### Recorded information:

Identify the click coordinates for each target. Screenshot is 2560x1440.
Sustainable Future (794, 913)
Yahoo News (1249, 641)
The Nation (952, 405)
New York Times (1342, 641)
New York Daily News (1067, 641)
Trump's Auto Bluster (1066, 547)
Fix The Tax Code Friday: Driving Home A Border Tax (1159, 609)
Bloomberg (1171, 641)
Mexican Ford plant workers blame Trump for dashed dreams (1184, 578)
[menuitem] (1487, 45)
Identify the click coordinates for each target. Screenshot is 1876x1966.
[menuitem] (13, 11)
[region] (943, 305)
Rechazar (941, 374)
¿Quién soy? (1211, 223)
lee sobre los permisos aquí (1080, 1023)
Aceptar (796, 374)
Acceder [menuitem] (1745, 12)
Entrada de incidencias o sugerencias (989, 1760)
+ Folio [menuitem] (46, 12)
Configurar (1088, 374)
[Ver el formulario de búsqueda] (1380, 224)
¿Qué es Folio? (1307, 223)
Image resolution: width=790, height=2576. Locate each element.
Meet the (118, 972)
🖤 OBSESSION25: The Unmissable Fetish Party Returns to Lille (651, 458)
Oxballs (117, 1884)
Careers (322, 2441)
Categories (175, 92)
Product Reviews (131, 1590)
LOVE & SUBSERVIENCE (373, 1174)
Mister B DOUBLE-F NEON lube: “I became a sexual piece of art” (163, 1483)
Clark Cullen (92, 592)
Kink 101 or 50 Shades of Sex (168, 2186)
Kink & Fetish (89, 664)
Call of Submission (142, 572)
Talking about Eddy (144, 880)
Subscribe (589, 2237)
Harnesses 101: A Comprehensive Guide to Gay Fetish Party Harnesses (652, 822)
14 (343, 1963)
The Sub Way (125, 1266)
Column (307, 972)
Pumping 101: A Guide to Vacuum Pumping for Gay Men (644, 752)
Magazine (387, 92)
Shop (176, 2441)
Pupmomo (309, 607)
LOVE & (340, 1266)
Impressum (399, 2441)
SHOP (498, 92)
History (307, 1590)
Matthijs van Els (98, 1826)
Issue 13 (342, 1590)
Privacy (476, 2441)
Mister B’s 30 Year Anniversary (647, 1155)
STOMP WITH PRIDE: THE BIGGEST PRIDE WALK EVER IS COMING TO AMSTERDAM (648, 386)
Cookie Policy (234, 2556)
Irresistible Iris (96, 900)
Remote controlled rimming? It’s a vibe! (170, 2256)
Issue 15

### Work instructions:
Scan the entries above for the string "Screenshot" and copy each line containing it.

### Output for this exercise:
Identify the click coordinates for each target. Screenshot is 2560x1440.
Identify the click coordinates for each target. Screenshot is 1876x1966.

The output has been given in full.